## [Problems to solve]
• 1. In the one-time pad discussion, retype everything from "A one time pad can" down to "more than once.".
• 2. In the one-time pad discussion, list the things the imagined phone-book-sized code book is described as having.
• 3. Continue the forum discussion about one-time pads past its final sentence.

## [Text provided]
----------

On the good side, once you've sent the book name to the other person, you can send the key without it having a real effect on how easy it is to break the code. However, the way it's often done is to make a 'book' of a random code. Imagine something the size of a phone book with column and line numbers, and the contents are exclusively random alphanumeric strings. Then, when I send my message, I tell you 'column X line Y' and you just look it up in the book. Since the book is random, this eliminates problems 2 and 3, I just need to make sure I never use the same lines twice. This was used by the Russians for a while and the Americans felt it nigh unbreakable until the second or third message when we realized they always encoded their messages starting with the first line of the book. Otherwise the other guys need to get your 'book' (which could be built into your communication devices') to figure out the message.

The down side, with what you suggested or what I suggested, is that if, after the fact, the bad guys get the book in question, they can unencrypt all of your previous messages. This may or may not be a problem, depending on the situation.

A one-time pad can be copied, so the number of guesses possible would be limited to the number of copies of the information.

A one time pad can NOT be copied, because it ceases to be a one time pad. The problem with copying a one time pad is that I can take your two messages which I know are encrypted with the same pad and run analysis on those two. It is possible to break encryption this way, although it requires either a lot of small messages or a few longer ones. This is exactly why the Americans broke the Russian code, they used the same pad more than once.

----------

## [Material]

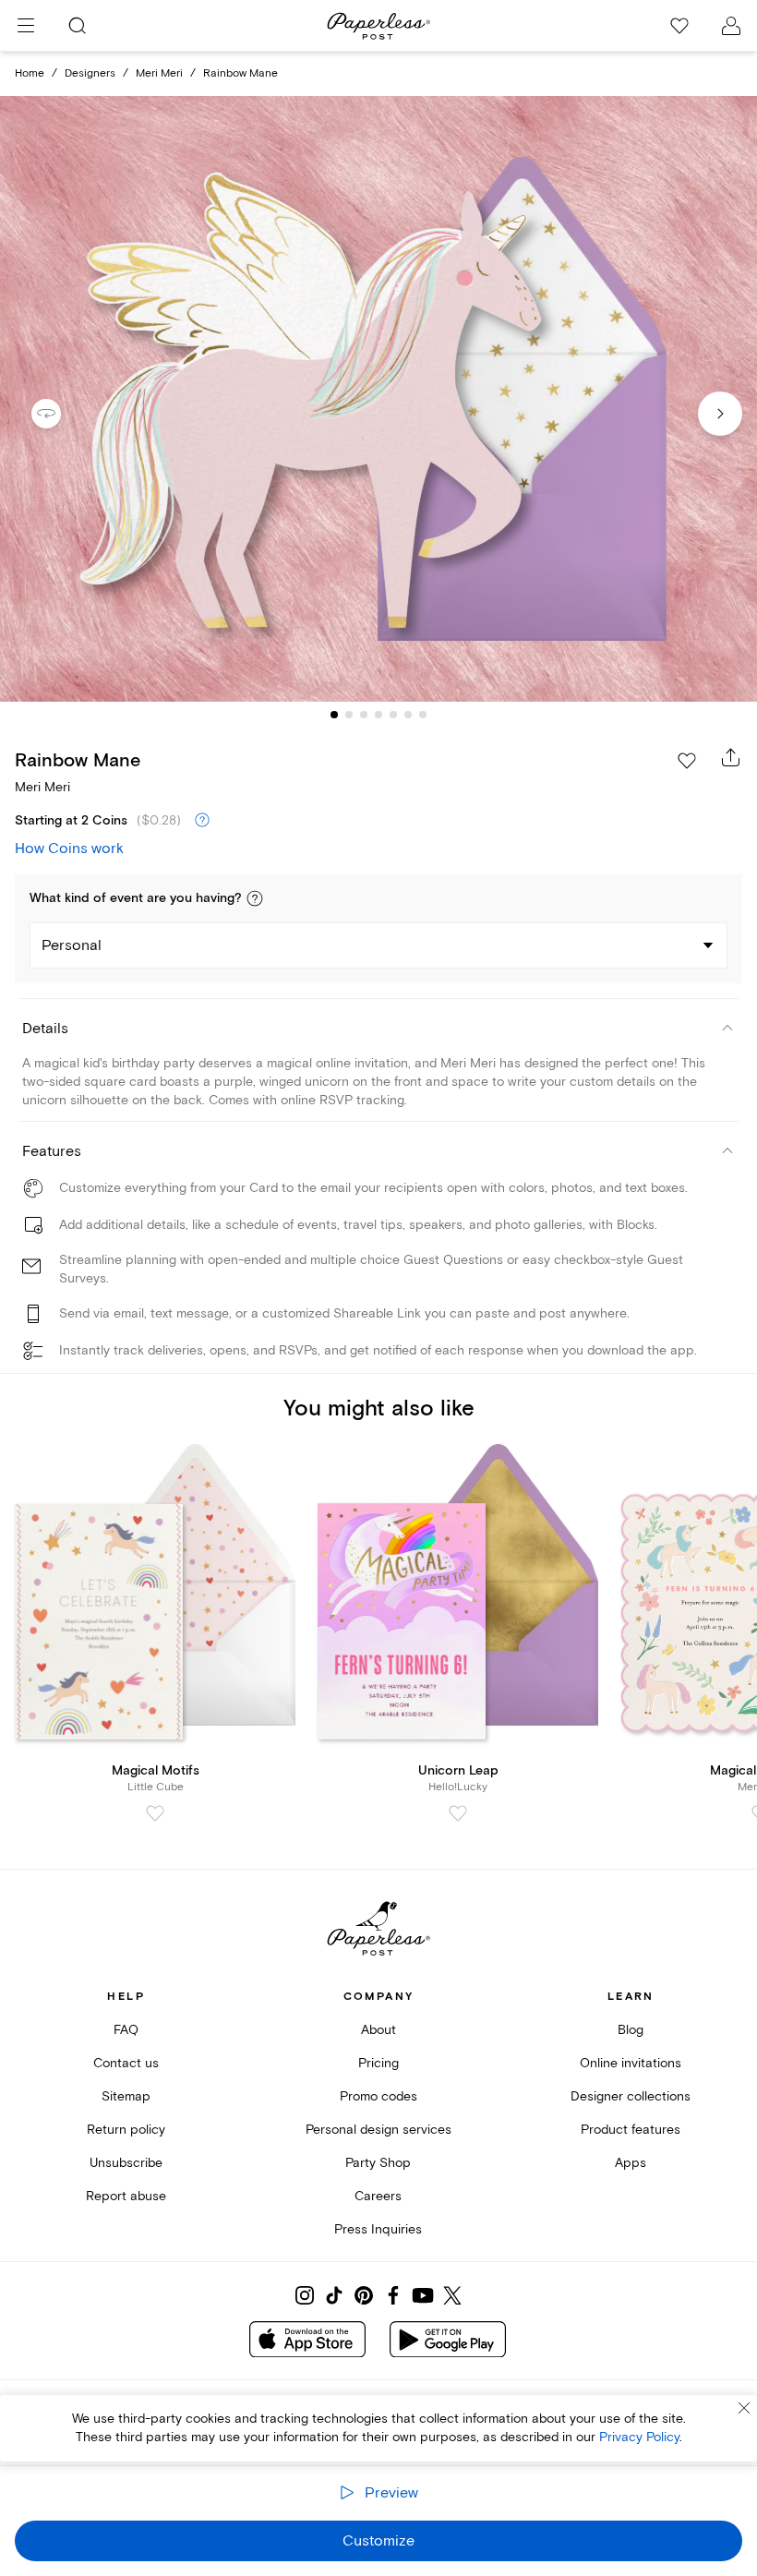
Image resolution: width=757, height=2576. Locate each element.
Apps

----------

## [Answers to each task]
• 1.
A one time pad can NOT be copied, because it ceases to be a one time pad. The problem with copying a one time pad is that I can take your two messages which I know are encrypted with the same pad and run analysis on those two. It is possible to break encryption this way, although it requires either a lot of small messages or a few longer ones. This is exactly why the Americans broke the Russian code, they used the same pad more than once.

• 2.
- Column numbers
- Line numbers
- Random alphanumeric strings

• 3.
Quantum cryptography does exist in that it has been demonstrated possible. It does not exist in that it's not currently useable in any practical way, shape, or form, and probably won't be for some time.

~J

If you want to make shadowrun encryption mildly more realistic, but still crackable, you can have encryption cost go up with rating squared, and decryption cost go up with rating cubed. Then have the base time to decrypt be Rating squared hours or something and maybe require more sucesses to break encryption higher than the decryption.

So if the bases were 1000Y:

Rating 4 encryption = 16kY
Rating 4 decryption = 64kY

Rating 8 encrypt = 64kY
Rating 8 decrypt = 512kY

Rating 14 encrypt = 196kY
Rating 14 decrypt = 2744kY




In the real world it is far far worse than that.

Some time ago (5 years?) somebody published a method to crack netscapes credit card number encryption. Netscape had screwed up the sending of the encrypted number so that half of the key was sent along in the clear with the encrypted credit card number. This made the unknown part of the key about half as long as it should have been. Somebody noticed that and found they could crack a netscape encrypted credit card in about a day of computation on a desktop computer. Still that means they spent an entire day of computation to undo a severely compomised encryption scheme that encrypted the original data in a fraction of a second.

I'm not sure its fair to increase the cost so drastically. Encryption is usually a fairly well known, moderately easy to implement algorithm. I've implemented triple DES encryption in several hours using only publically available resources. I could implement it with a big enough bread box using only and and or gates. Unless this is a secret algorithm, or its hugely complex, the price shouldn't actually be that high except for the processor, which can use an off the shelf model in most cases. In many cases the algorithm can be made strong simply by re-encrypting the encrypted message (hence the difference between triple DES and normal DES). The tough part is usually coming up with the random key in the first place.

Decryption I'm more inclined to agree with your price jump. The big problem decryption faces is doing relatively complex mathematical exptrapolation a whole bunch of times. To do a problem in a number of hours, having a seriously overpowered computer becomes much more significant. I really like your time modifications though. It makes decrypting quite feasible in game without making it so fast that it's really unrealistic. If anyone ever actually bothers using encryption in one of my games, I'm going to use your numbers : )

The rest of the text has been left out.